* WHAT IS NEEDED *
For each of statements (a) through (c), state yes or no according to whether it agrees with the passage on the Apollo Guidance Computer, and quote the passage's exact words that decide it.
(a) Each AGC used 36 modules.
(b) The DSKY served only as a data display.
(c) Margaret Hamilton led the team that developed the onboard AGC flight software.

* READING PASSAGE *
■ ■ ■ ■ ■

Each AGC used 36 modules, or about $540,000 in 1969 dollars, which equals roughly $4.75 million today.
Skilled technicians carefully hand-wove delicate copper wires through and around compact, doughnut-shaped ferrite cores.
Threading a wire through a core represented a binary “1,” while bypassing the core signified a “0.”
Data was permanently stored by how wires were woven through or around the cores, resulting in a durable and reliable form of non-volatile read-only memory that remains effective even in harsh space environments.
The AGC was accessed through the Display and Keyboard, or DSKY, pronounced “disk-key.”
The DSKY acted as both the control pad and data display, allowing astronauts to communicate with the AGC.
By entering command codes like Verb 16 Noun 68, they could instantly access range, velocity, and time-to-go, simplifying tasks such as system checks and mission alarm responses.
As director of the software engineering division at MIT’s Instrumentation Laboratory, Margaret Hamilton led the team that developed the pioneering onboard AGC flight software for the Apollo command and lunar modules.
She popularized the term “software engineering” to confirm that software was developed with the same precision as was used with the spacecraft’s hardware.

■ ■ ■ ■ ■

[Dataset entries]
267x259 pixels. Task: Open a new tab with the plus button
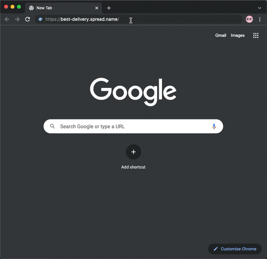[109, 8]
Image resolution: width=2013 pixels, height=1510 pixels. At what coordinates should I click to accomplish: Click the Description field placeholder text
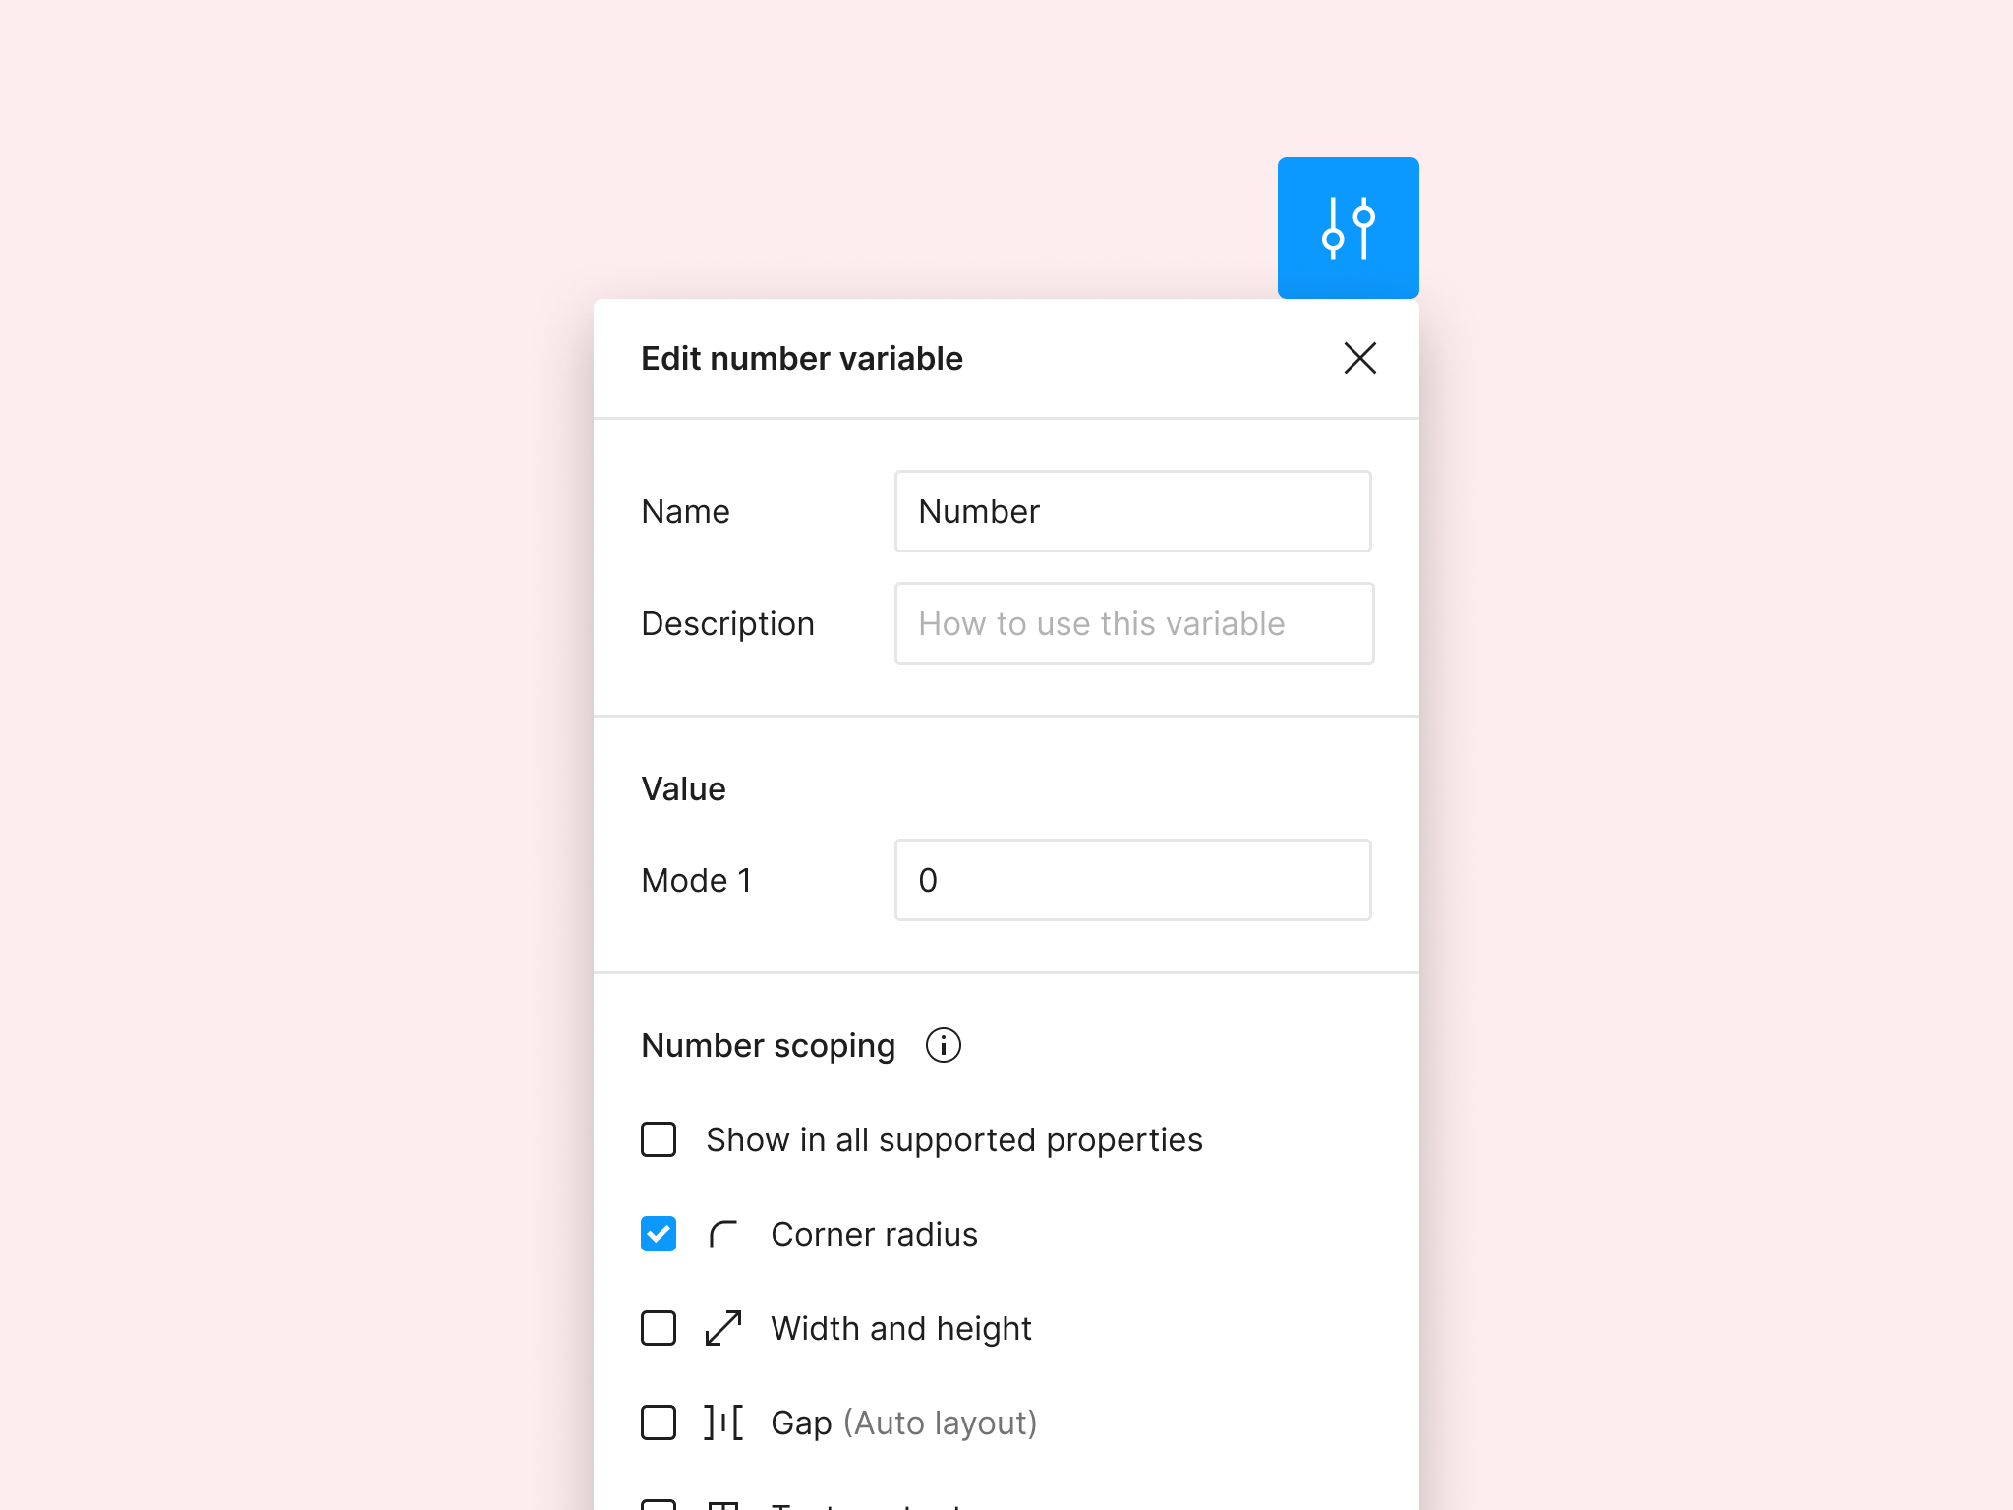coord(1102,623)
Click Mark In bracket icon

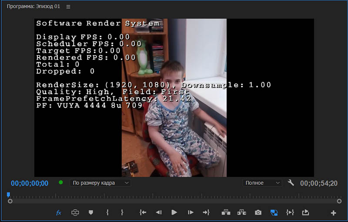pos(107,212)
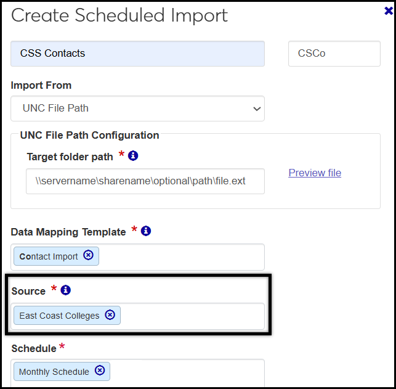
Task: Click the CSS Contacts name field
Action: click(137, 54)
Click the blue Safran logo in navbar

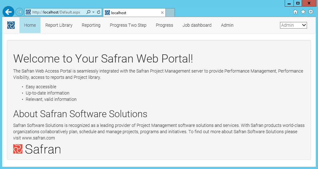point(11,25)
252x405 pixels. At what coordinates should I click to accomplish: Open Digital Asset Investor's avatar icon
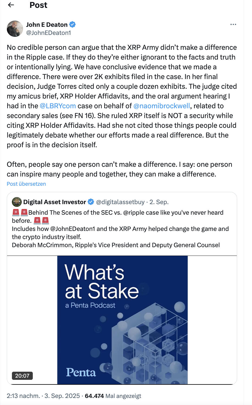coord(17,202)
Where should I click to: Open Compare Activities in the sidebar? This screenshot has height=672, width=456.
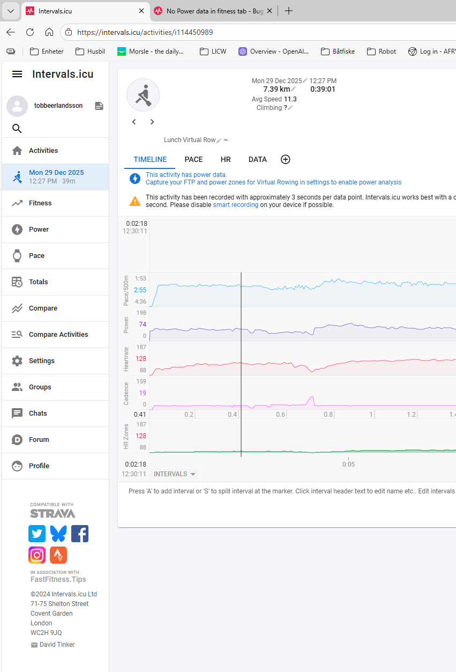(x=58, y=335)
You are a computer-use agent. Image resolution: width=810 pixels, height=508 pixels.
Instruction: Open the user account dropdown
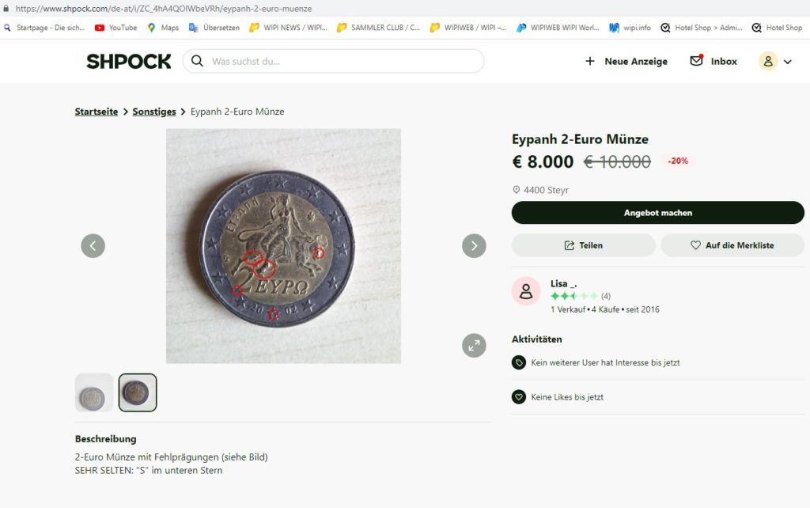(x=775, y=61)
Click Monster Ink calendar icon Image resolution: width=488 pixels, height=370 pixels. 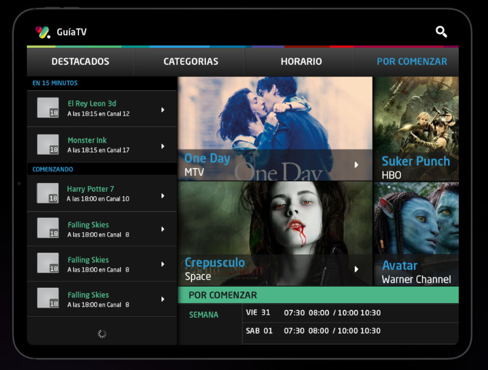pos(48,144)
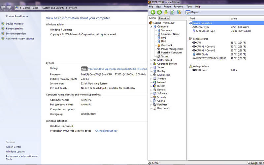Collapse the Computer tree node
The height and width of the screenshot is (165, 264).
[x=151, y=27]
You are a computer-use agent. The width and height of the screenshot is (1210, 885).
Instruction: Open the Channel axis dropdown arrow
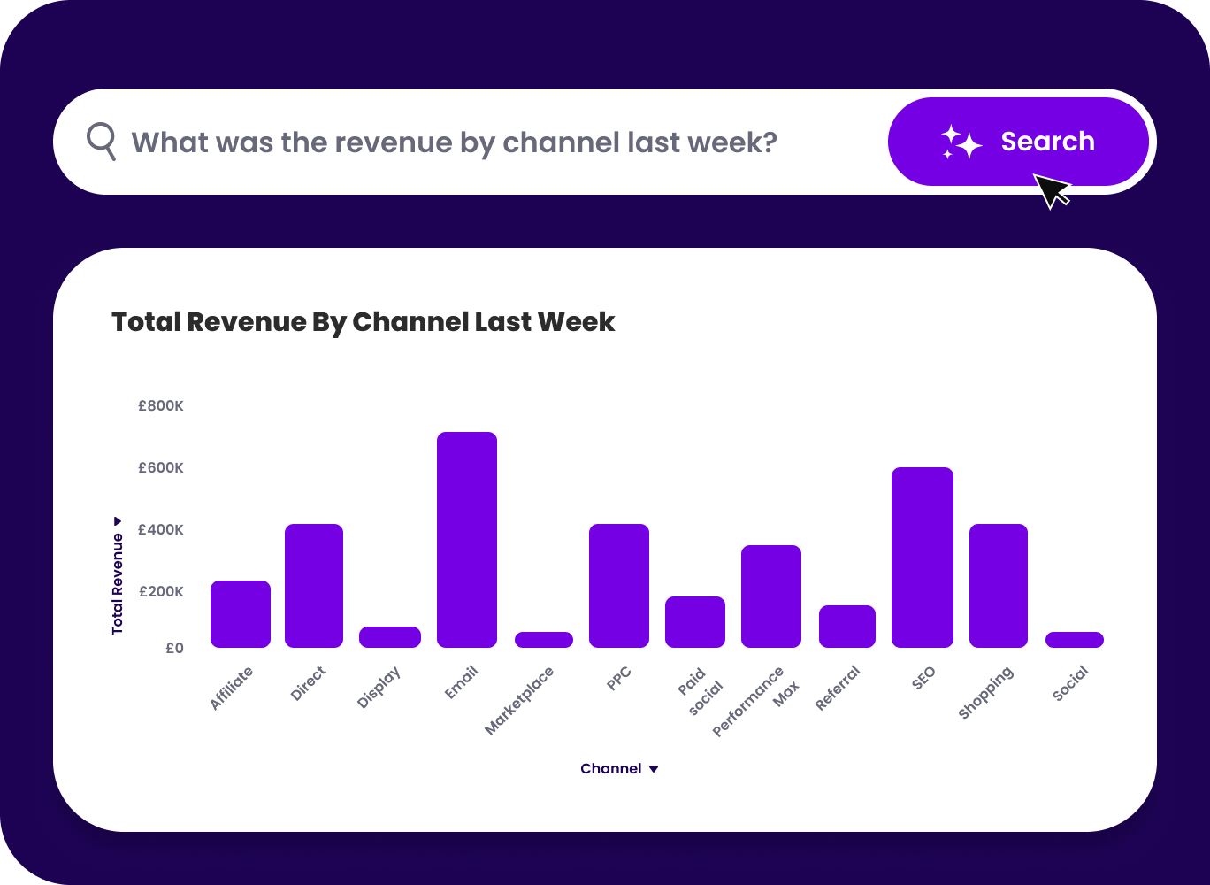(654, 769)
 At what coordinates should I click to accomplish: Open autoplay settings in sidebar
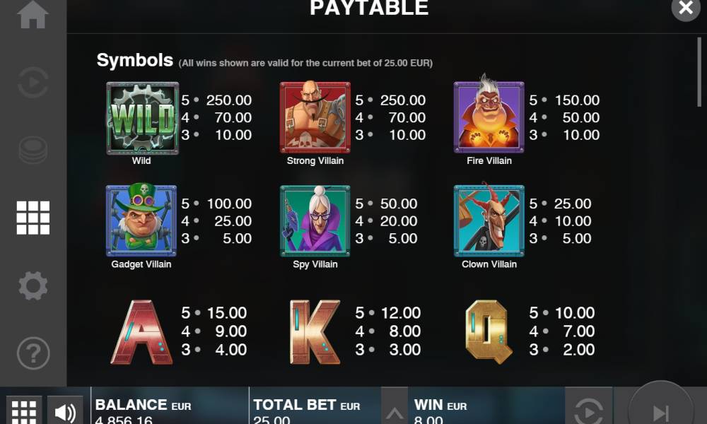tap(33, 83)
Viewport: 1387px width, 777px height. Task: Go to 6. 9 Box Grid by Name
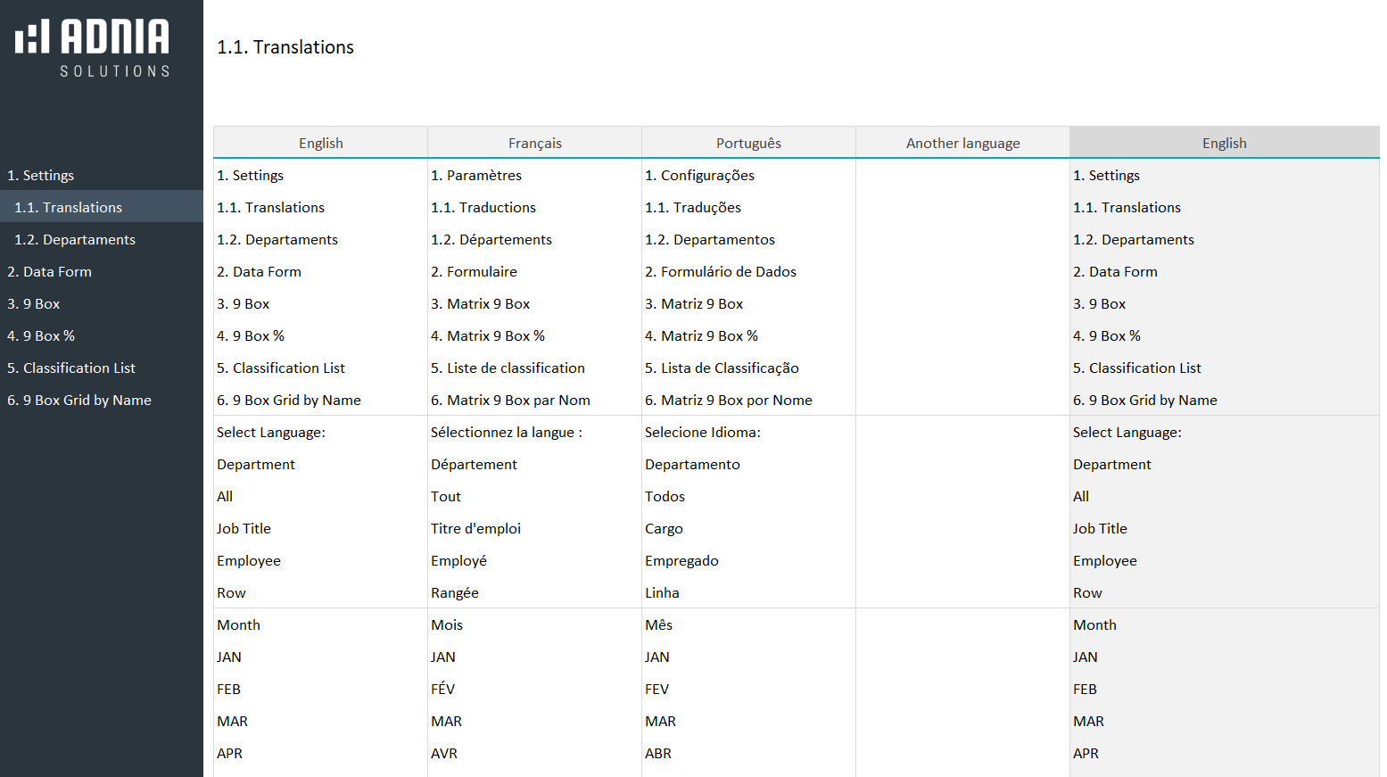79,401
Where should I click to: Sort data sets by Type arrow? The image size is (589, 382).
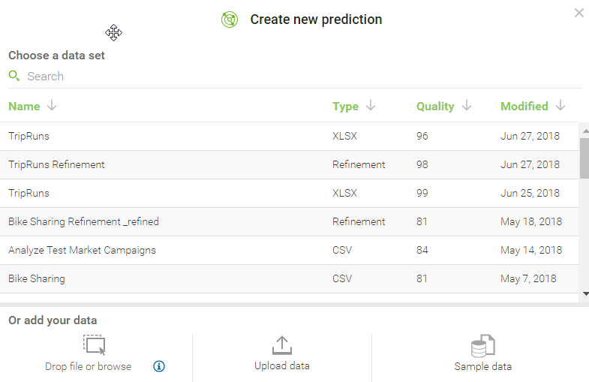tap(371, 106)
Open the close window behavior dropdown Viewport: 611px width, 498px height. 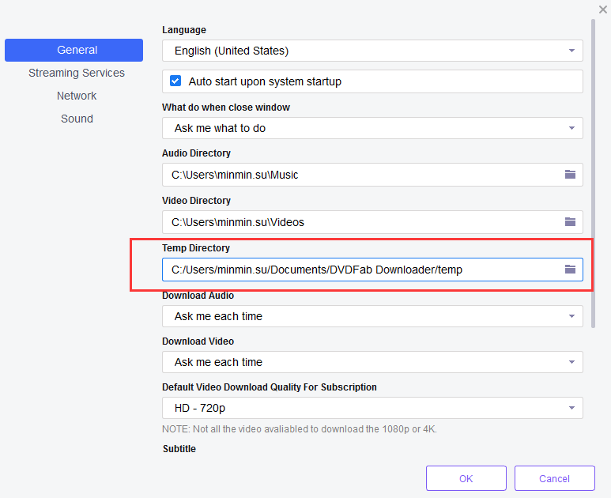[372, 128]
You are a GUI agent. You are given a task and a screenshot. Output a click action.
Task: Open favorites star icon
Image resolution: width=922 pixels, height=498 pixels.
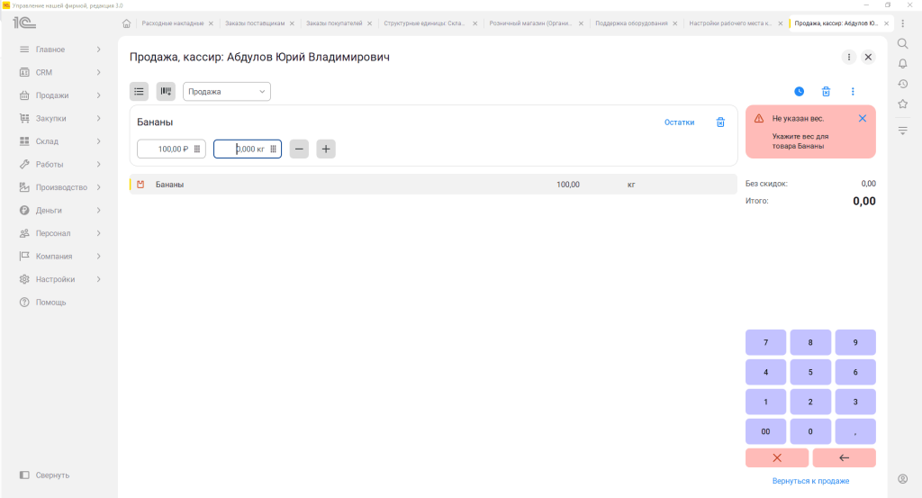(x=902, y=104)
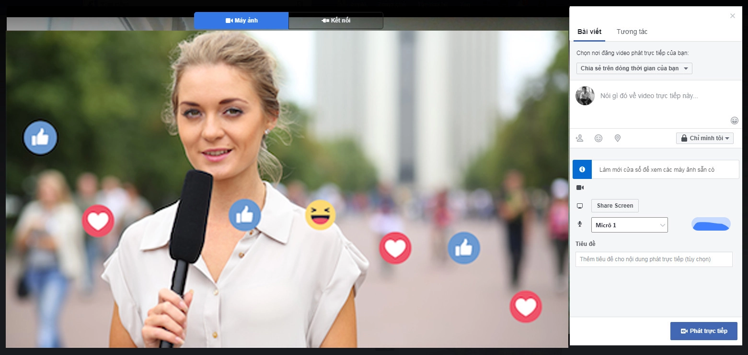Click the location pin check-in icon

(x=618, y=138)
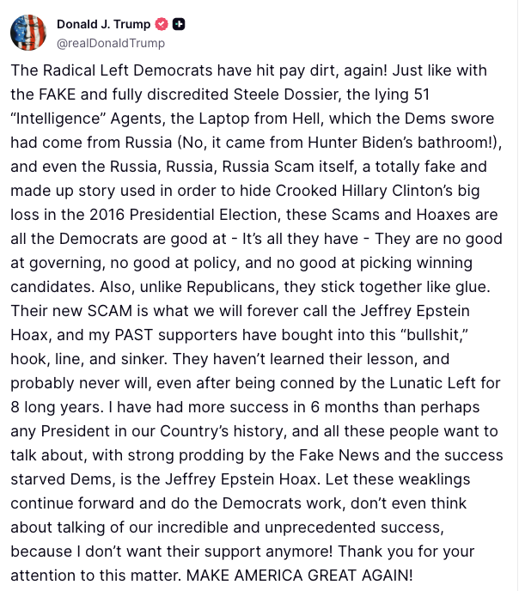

■ ■ ■ ■ ■

* REPLY TO THE EXERCISE *
(a) Yes: "Each AGC used 36 modules"
(b) No: "The DSKY acted as both the control pad and data display"
(c) Yes: "Margaret Hamilton led the team that developed the pioneering onboard AGC flight software"